A search for structural homologs using the DALI server (26) retrieved proteins with the Protein Data Bank (PDB) ID codes 4fk1, 4ntd, and 4jnA as the most similar to SynDDOR (Z-scores of 33.7, 32.6, and 32.5 and rmsds of 2.8, 3.6, and 2.6 Å, respectively); comparisons restricted to the pseudoNADP-binding domain resulted in even better structural alignments (DALI Z-scores of 20.5, 17.0, and 16.4 and rmsds of 1.2, 1.9, and 1.6 Å, respectively). The PDB code 4fk1 corresponds to the TR2 protein of Bacillus anthracis with unknown function (27); a structural comparison using DALI server (26) showed that 4fk1 is a homolog to 4ntd. Proteins with 4ntd and 4jnA PDB ID codes relate to HlmI and DepH proteins, respectively, two NAD(P)H-independent flavin dithiol oxidases with an NTR-fold that catalyze the formation of disulfide bridges in small molecules via a redox-active CxxC motif and a FAD cofactor. Both use oxygen as final electron acceptor (Fig. 4B) (28–30). Hints of the molecular basis of the substrate binding were obtained for DepH cocrystallized with a substrate analog (28); in another study, the HlmI structure contained a GSH molecule in the substrate pocket (30). Analysis of the SynDDOR structure revealed a cavity in the vicinity of the CxxC motif similar to the substrate-binding pocket observed in DepH bound to a substrate analog (dm-FK228). Therefore, we undertook an approach in which SynDDOR and GvDDOR crystals were incubated with reducing thiols GSH, DTT, and 2-ME. Soaking the yellow DDOR crystals resulted in a rapid bleaching of the color, suggestive of FAD reduction. GSH-reduced GvDDOR protein crystals were stable and suitable for X-ray diffraction data collection, and the structure was refined against data to 2-Å resolution (GvDDOR:GSH complex in Table S1). The structure of GvDDOR:GSH complex was essentially the same as the GvDDOR structure (rmsd of 0.47 Å), except for the appearance of a poorly defined density blob near the C-terminal residue of the CxxC motif that was interpreted as a GSH molecule (Fig. 3C and Fig. S7B).

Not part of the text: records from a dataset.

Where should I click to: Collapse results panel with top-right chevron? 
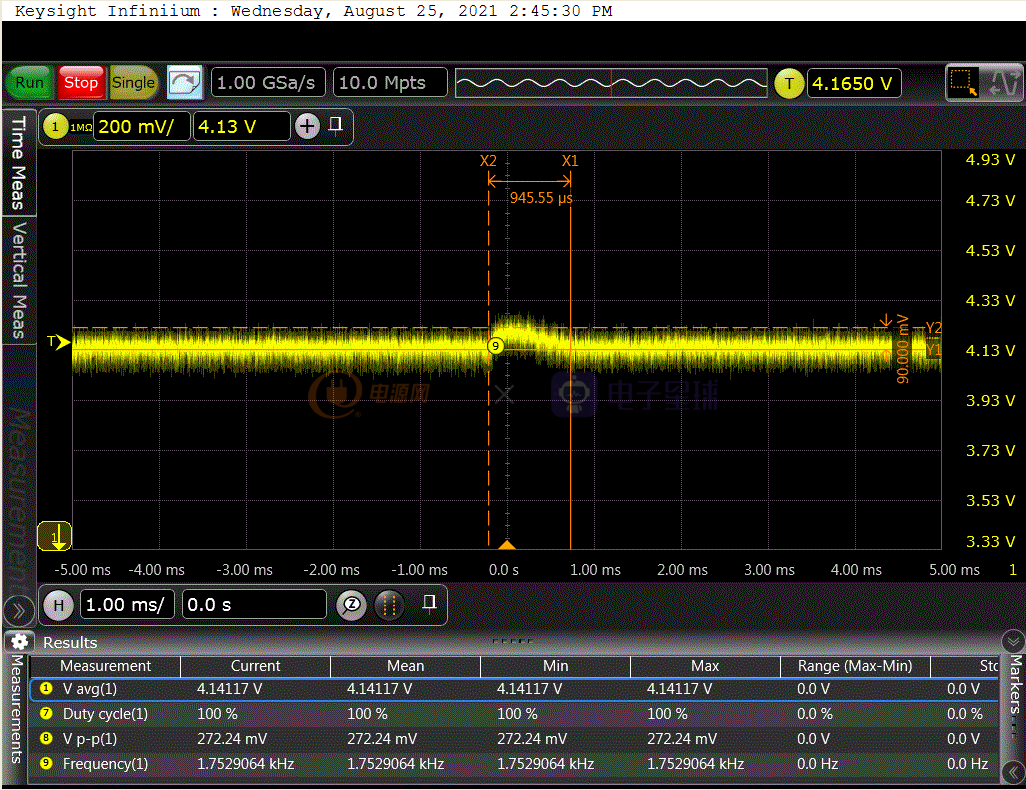(x=1012, y=641)
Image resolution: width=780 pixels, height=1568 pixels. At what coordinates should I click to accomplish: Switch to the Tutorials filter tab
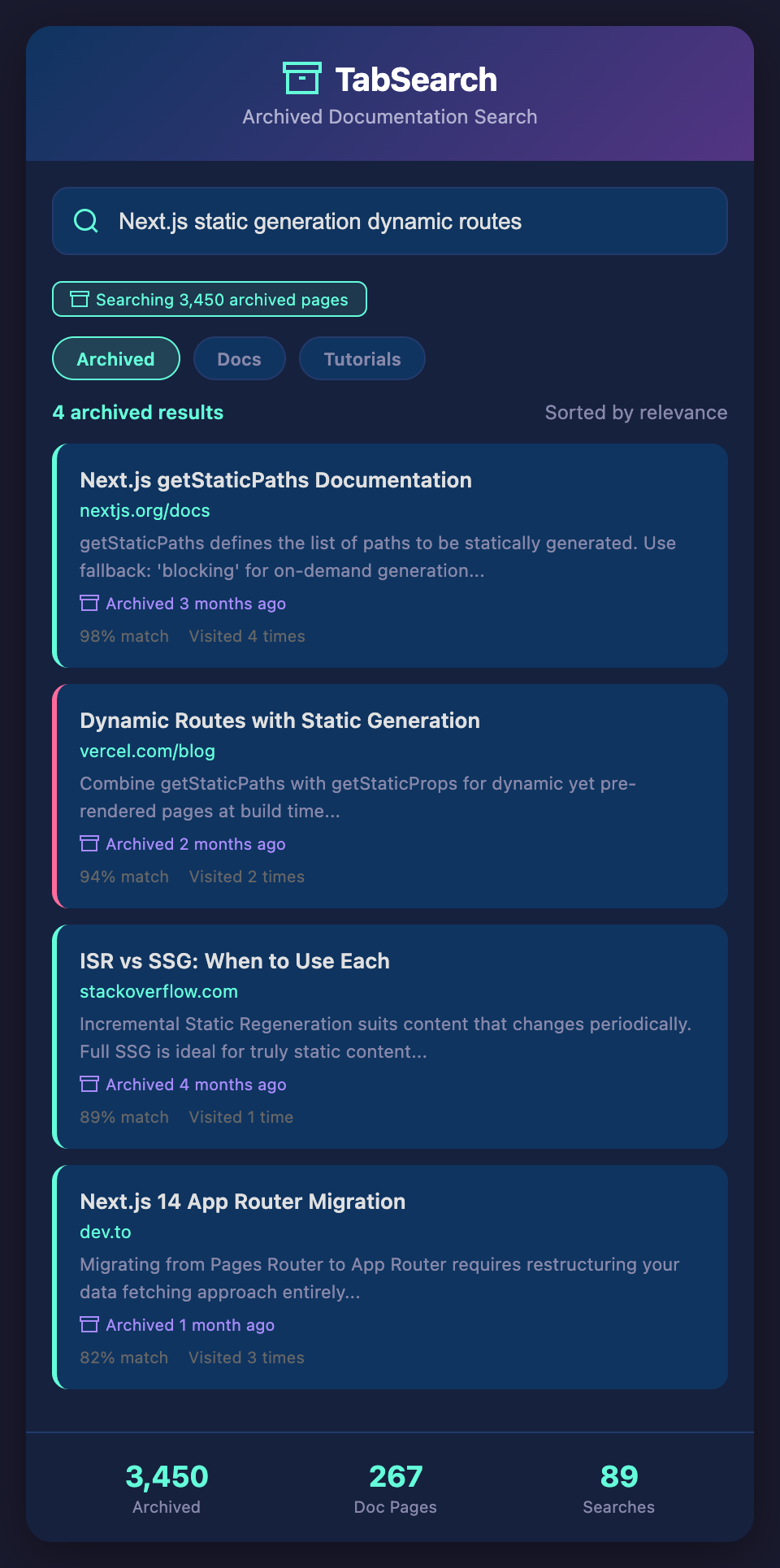point(362,358)
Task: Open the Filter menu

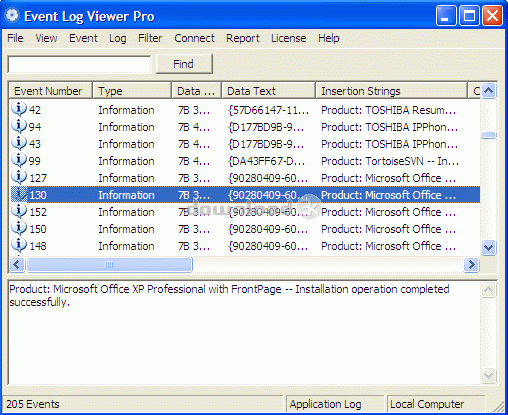Action: [x=150, y=38]
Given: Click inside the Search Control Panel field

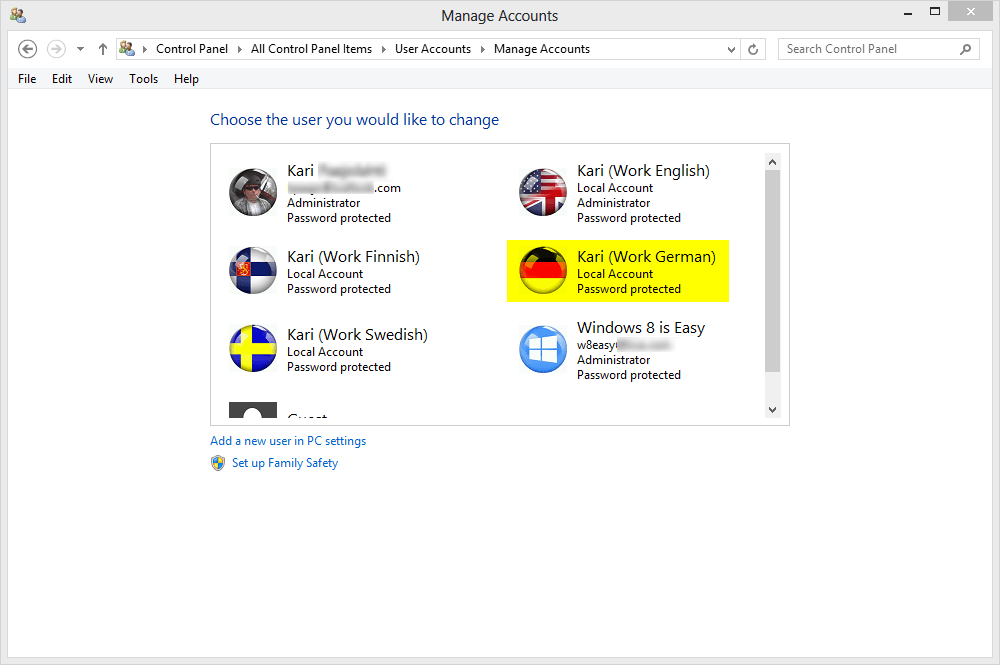Looking at the screenshot, I should tap(865, 49).
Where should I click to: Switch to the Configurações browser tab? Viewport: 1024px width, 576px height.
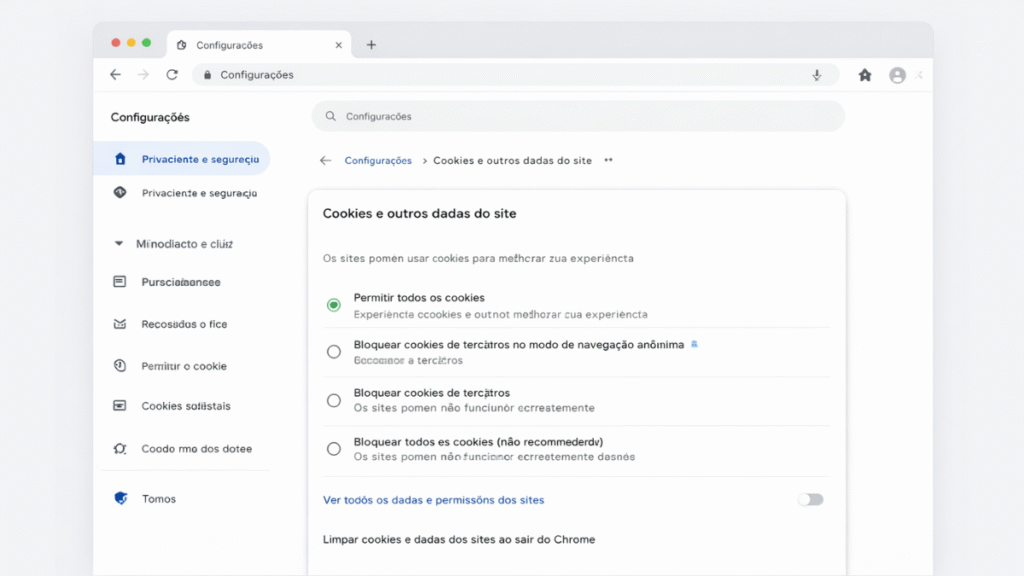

Together, our structural studies point to a strong similarity between DDOR and dithiol oxidases. However, in contrast to DepH, HlmI, and other dithiol oxidases (30), DDORs are diflavin proteins. As discussed above, stable blue neutral SQ intermediates and C4a adducts in DDOR were formed after treatment of the purified protein with different thiol compounds in a reaction mediated by the CxxC motif. Because flavin reduction was reversed after a few hours of exposure to air (Fig. 2D), we conducted an assay to determine if oxygen could serve as an electron acceptor for DDOR (31). The addition of either DTT or GSH to DDOR did not cause a detectable increase of oxygen consumption relative to control samples (Fig. S2B), suggesting that DDOR reacts poorly with oxygen.

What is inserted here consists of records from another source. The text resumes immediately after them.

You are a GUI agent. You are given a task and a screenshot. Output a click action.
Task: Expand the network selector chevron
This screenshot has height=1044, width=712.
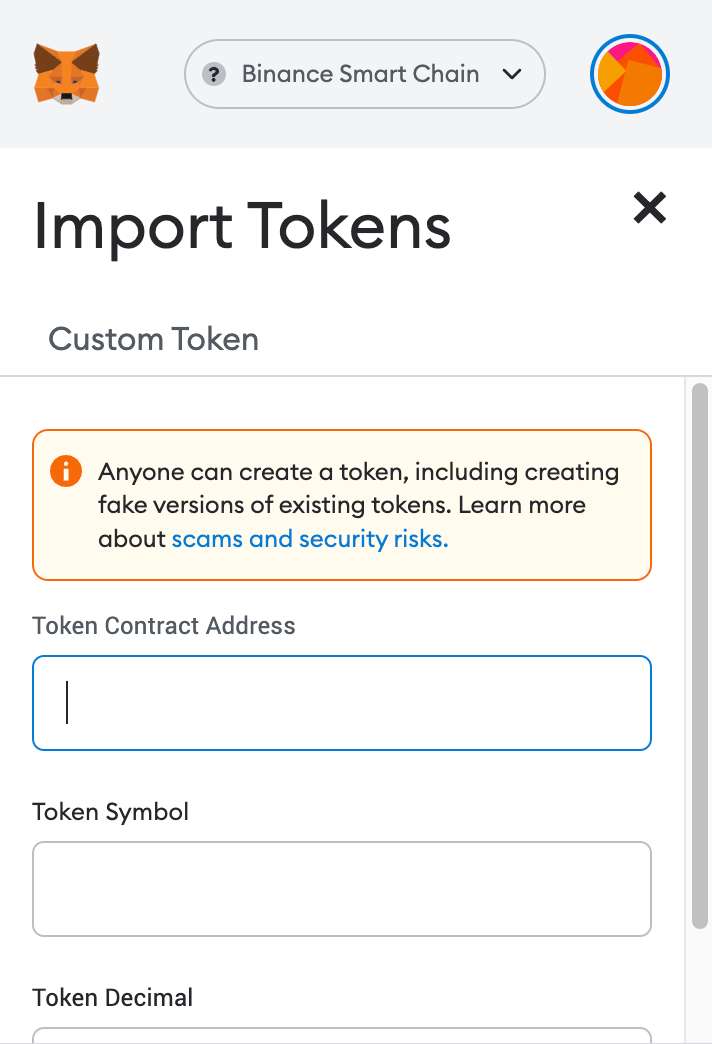point(512,74)
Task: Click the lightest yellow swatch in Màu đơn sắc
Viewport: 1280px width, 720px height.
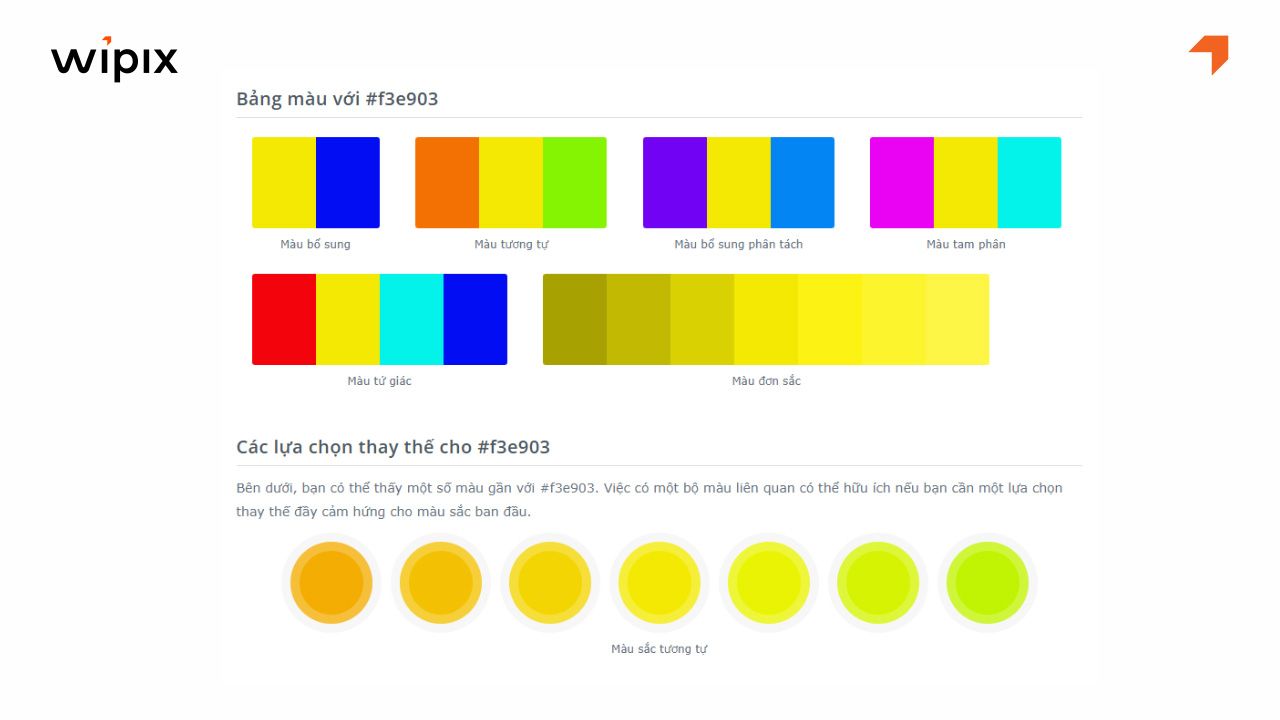Action: coord(957,319)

DDOR Is a Peripheral Membrane Protein.

As a first step toward determining the function of DDOR, we explored its intracellular localization in two Synechocystis strains that expressed the protein fused to a triple-HA epitope tag. Extracts prepared from cells expressing the tagged construct were fractionated to separate soluble and membrane proteins. Using immunoblotting to monitor, we found that SynDDOR was localized in the membrane fraction. However, the protein could be solubilized by mild detergent treatment at high ionic strength, consistent with an extrinsic membrane association (fraction II in Fig. S2C). We concluded that SynDDOR is a peripheral membrane protein, suggesting an activity that relates to a membrane-associated process.

Discussion

Recently, a number of NTR-related flavoproteins have been found to reduce Trx in a pyridine nucleotide-independent manner in both bacteria and archaea (17, 32, 33). The findings support the view that cells have developed multiple ways to modulate Trx-linked processes during evolution. Further, a group of thiol/disulfide-linked flavoproteins catalyzing a diverse set of chemical reactions has been identified that shows the same fold as NTRs but is independent of Trx (28–30, 34). The group includes enzymes that use molecular oxygen for the oxidation of dithiols to disulfides in natural products with antibiotic, antitumor, and virulence factor activities (30, 34). Dithiol oxidases have a modified substrate-binding pocket for pyridine nucleotides and do not require a conformational shift for the transfer of reducing equivalents to the substrate during the catalytic cycle, in contrast to NTRs (18). Thus, although the catalytic roles of the redox cofactors (CxxC motif and FAD) are well conserved in NTRs and dithiol oxidases, the enzymes have evolved modified essential structural elements and divergent functions. The present work expands the group of NTR-related flavoproteins with thiol-dependent activity to include DDOR, a previously unrecognized diflavin disulfide oxidoreductase family.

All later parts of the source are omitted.